INFORMATION SUPPLIED
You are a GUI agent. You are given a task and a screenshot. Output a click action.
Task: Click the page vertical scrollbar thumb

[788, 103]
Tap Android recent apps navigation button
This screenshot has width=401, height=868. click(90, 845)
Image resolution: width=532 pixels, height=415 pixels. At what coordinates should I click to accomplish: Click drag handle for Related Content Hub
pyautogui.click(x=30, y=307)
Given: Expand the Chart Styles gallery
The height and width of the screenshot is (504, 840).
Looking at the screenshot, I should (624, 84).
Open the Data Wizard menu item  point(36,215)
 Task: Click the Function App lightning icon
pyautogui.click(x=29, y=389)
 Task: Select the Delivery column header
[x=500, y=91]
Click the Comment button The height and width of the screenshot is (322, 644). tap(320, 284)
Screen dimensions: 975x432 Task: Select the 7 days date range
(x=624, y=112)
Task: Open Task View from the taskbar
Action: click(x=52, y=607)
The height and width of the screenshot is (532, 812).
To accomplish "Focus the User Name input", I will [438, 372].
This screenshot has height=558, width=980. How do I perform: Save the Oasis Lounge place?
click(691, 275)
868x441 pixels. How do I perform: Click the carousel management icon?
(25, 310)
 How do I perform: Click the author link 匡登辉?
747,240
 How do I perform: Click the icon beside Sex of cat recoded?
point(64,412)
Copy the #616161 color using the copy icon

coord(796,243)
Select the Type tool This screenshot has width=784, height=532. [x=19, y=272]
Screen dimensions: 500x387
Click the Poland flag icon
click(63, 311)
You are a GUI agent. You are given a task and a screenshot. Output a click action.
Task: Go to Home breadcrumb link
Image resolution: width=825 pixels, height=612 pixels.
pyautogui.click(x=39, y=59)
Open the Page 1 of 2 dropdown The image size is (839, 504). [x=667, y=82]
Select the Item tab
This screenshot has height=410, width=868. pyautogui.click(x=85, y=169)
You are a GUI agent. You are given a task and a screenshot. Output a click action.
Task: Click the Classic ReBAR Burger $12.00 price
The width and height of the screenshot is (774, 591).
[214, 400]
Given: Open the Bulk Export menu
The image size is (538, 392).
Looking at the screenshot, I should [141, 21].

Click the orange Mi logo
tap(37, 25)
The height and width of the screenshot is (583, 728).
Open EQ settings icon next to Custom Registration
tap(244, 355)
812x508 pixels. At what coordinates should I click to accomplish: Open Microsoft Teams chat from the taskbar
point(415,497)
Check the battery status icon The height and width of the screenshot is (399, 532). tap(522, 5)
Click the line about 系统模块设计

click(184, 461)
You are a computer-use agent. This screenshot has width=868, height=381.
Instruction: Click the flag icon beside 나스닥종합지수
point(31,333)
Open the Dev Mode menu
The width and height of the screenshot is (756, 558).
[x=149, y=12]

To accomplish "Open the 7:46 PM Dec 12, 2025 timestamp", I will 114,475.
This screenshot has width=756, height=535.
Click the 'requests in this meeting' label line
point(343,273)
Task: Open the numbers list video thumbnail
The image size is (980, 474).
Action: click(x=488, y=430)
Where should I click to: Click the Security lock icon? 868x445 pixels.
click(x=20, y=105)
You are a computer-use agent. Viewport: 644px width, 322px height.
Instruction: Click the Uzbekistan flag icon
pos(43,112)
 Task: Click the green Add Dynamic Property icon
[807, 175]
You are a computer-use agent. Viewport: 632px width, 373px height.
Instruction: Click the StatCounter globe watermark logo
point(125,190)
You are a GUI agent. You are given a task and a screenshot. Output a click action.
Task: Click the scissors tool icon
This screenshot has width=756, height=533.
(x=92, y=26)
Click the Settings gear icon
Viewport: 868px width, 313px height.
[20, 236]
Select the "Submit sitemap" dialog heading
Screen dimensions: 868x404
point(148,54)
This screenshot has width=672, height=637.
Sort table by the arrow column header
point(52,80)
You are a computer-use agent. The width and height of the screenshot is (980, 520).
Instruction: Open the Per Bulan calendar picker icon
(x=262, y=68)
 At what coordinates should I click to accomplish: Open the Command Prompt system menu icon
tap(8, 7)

TASK TO COMPLETE
Write the records out once more. Change nothing.

ANSWER TO THIS PROBLEM
You are a GUI agent. You are given a task and a screenshot. Output a click action.
Task: Click the page vertical scrollbar thumb

[788, 103]
Tap Android recent apps navigation button
This screenshot has width=401, height=868. click(90, 845)
Image resolution: width=532 pixels, height=415 pixels. At what coordinates should I click to accomplish: Click drag handle for Related Content Hub
pyautogui.click(x=30, y=307)
Given: Expand the Chart Styles gallery
The height and width of the screenshot is (504, 840).
Looking at the screenshot, I should (624, 84).
Open the Data Wizard menu item  point(36,215)
 Task: Click the Function App lightning icon
pyautogui.click(x=29, y=389)
 Task: Select the Delivery column header
[x=500, y=91]
Click the Comment button The height and width of the screenshot is (322, 644). tap(320, 284)
Screen dimensions: 975x432 Task: Select the 7 days date range
(x=624, y=112)
Task: Open Task View from the taskbar
Action: click(x=52, y=607)
The height and width of the screenshot is (532, 812).
To accomplish "Focus the User Name input", I will [438, 372].
This screenshot has height=558, width=980. How do I perform: Save the Oasis Lounge place?
click(691, 275)
868x441 pixels. How do I perform: Click the carousel management icon?
(25, 310)
 How do I perform: Click the author link 匡登辉?
747,240
 How do I perform: Click the icon beside Sex of cat recoded?
point(64,412)
Copy the #616161 color using the copy icon

coord(796,243)
Select the Type tool This screenshot has width=784, height=532. [x=19, y=272]
Screen dimensions: 500x387
Click the Poland flag icon
click(63, 311)
You are a GUI agent. You are given a task and a screenshot. Output a click action.
Task: Go to Home breadcrumb link
Image resolution: width=825 pixels, height=612 pixels.
pyautogui.click(x=39, y=59)
Open the Page 1 of 2 dropdown The image size is (839, 504). [x=667, y=82]
Select the Item tab
This screenshot has height=410, width=868. pyautogui.click(x=85, y=169)
You are a GUI agent. You are given a task and a screenshot. Output a click action.
Task: Click the Classic ReBAR Burger $12.00 price
The width and height of the screenshot is (774, 591).
[214, 400]
Given: Open the Bulk Export menu
The image size is (538, 392).
Looking at the screenshot, I should [141, 21].

Click the orange Mi logo
tap(37, 25)
The height and width of the screenshot is (583, 728).
Open EQ settings icon next to Custom Registration
tap(244, 355)
812x508 pixels. At what coordinates should I click to accomplish: Open Microsoft Teams chat from the taskbar
point(415,497)
Check the battery status icon The height and width of the screenshot is (399, 532). tap(522, 5)
Click the line about 系统模块设计

click(184, 461)
You are a computer-use agent. This screenshot has width=868, height=381.
Instruction: Click the flag icon beside 나스닥종합지수
point(31,333)
Open the Dev Mode menu
The width and height of the screenshot is (756, 558).
[x=149, y=12]

To accomplish "Open the 7:46 PM Dec 12, 2025 timestamp", I will 114,475.
This screenshot has width=756, height=535.
Click the 'requests in this meeting' label line
point(343,273)
Task: Open the numbers list video thumbnail
The image size is (980, 474).
Action: click(x=488, y=430)
Where should I click to: Click the Security lock icon? 868x445 pixels.
click(x=20, y=105)
You are a computer-use agent. Viewport: 644px width, 322px height.
Instruction: Click the Uzbekistan flag icon
pos(43,112)
 Task: Click the green Add Dynamic Property icon
[807, 175]
You are a computer-use agent. Viewport: 632px width, 373px height.
Instruction: Click the StatCounter globe watermark logo
point(125,190)
You are a GUI agent. You are given a task and a screenshot. Output a click action.
Task: Click the scissors tool icon
This screenshot has width=756, height=533.
(x=92, y=26)
Click the Settings gear icon
Viewport: 868px width, 313px height.
[20, 236]
Select the "Submit sitemap" dialog heading
Screen dimensions: 868x404
point(148,54)
This screenshot has width=672, height=637.
Sort table by the arrow column header
point(52,80)
You are a computer-use agent. The width and height of the screenshot is (980, 520).
Instruction: Open the Per Bulan calendar picker icon
(x=262, y=68)
 At what coordinates should I click to accomplish: Open the Command Prompt system menu icon
tap(8, 7)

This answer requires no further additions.